One thing the West can do, however, is to help Syrians try to govern the liberated cities of the north, now threatened by the regime, by the foreign jihadists of the Islamic State of Iraq and al-Sham (ISIS), and by the chaos that comes with the collapse of municipal government. The one place where you really can find moderates is in civil society, which is full of dedicated young activists and trained professionals (as well as parasites, grifters and incompetents, of course). And the best way, or at least the most likely way, to tip the balance between moderates and extremists is to show Syrians that the former can provide better governance than the latter.
This is a threat which foreign jihadists recognize. When an ISIS brigade took control of the city of Raqqa earlier this year, they arrested as many as 3,000 local activists and confiscated their computers and other equipment, much of it provided by the United States. This so incensed local people that even ISIS got the message: the jihadists now tolerate (though they do not help) the local council which provides basic municipal services in the city. And the jihadists are themselves competing to provide basic services: According to a recent account, Ahrar al-Sham, a Salafist fighitng group with a strong presence in Raqqa, picks up the garbage, supplies water and electricity, bakes bread and distributes food. Local governance, in short, has become a prime site for the battle for Syrian hearts and minds.
The Obama administration now spends $250 million on non-lethal aid to Syrian groups, much of it to train and equip local councils and civil society activists like those in Raqqa. In some ways, the effort seems sadly marginal, since civilians cannot stand up either to regime shelling or to ISIS's terror tactics.

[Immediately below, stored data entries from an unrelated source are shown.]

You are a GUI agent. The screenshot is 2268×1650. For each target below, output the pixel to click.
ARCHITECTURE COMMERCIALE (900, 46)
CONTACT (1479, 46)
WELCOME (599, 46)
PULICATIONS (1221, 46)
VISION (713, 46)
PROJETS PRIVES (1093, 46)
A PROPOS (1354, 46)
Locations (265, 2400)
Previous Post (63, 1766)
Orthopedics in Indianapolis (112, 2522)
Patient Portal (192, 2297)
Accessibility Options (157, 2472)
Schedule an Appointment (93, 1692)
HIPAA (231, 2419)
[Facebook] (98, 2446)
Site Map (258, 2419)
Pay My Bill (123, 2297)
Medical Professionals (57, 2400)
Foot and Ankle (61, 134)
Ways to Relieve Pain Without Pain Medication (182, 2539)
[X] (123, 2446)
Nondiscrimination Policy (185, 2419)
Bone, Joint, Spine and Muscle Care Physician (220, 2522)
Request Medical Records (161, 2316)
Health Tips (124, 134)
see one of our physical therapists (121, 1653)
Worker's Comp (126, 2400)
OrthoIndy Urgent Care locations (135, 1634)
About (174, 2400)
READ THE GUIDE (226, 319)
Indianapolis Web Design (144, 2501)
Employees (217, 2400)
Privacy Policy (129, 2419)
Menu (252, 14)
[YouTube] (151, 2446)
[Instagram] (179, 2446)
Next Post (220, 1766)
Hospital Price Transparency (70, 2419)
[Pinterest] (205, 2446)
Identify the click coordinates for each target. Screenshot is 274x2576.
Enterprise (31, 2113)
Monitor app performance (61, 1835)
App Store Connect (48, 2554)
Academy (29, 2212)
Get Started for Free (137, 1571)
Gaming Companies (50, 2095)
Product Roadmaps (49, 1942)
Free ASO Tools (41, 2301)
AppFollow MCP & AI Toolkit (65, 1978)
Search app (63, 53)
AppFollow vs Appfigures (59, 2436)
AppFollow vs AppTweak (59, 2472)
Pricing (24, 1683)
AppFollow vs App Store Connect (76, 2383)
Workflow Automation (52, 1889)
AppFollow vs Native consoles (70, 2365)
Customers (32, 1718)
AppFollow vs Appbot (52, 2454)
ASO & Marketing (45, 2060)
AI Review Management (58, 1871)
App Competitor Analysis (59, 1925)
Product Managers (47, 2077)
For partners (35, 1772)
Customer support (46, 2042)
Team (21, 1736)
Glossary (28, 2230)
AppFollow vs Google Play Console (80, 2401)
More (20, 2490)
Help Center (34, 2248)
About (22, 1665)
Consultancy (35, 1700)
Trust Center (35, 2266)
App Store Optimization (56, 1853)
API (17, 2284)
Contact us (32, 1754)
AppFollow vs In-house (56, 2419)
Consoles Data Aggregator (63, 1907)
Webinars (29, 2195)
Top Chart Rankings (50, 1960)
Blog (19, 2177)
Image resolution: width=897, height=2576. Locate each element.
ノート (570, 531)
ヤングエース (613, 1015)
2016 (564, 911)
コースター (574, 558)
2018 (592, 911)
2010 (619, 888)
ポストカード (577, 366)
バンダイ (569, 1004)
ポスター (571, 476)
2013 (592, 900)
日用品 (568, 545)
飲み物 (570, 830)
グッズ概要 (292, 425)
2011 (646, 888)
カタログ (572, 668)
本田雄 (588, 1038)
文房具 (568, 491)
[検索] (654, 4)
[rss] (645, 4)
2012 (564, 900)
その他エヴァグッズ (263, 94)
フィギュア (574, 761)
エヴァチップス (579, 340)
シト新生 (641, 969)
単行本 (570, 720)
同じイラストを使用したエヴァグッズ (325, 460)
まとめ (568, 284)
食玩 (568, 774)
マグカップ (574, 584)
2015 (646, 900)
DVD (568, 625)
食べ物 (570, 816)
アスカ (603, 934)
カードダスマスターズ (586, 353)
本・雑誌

But the stark fact is that Syria is locked in a bloody stalemate which could last for years, and the millions of Syrians now left to govern themselves must learn to do so, and get the help they need to do so.
Virtually every liberated Syrian city now has a local council providing rudimentary services, and myriad private groups which receive and distribute food and medicine, document regime atrocities, and sometimes operate radio or even television stations. Part of the Obama administration effort, conducted by the State Department's Bureau of Conflict and Stabilization Operations (CSO), is to coordinate that effort so that goods and services flow through the local councils and thus enhance the legitimacy of local government. The CSO and other agencies provide grants of up to several hundred thousand dollars for councils in big cities like Aleppo so that they can open schools or health clinics or build basic infrastructure, as well as lesser sums in small towns.
It is, by necessity, a bottom-up effort. Nagham Ghadri, an activist who runs an organization called Bahr (The Sea) told me that it's all too clear that the Syrian National Coalition, the official political representative of the revolution, is not about to form a government inside Syria. Rather than wait, she's hoping to reform local councils by holding democratic elections. She plans to start in Darkoush, a city in the northwest. Ghadri will send activists from village explaining such unfamiliar ideas as "election" and "citizen." She concedes, however, that she will instruct her canvassers not to use the word "democracy," which the medieval lunatics of ISIS view as Western devilry.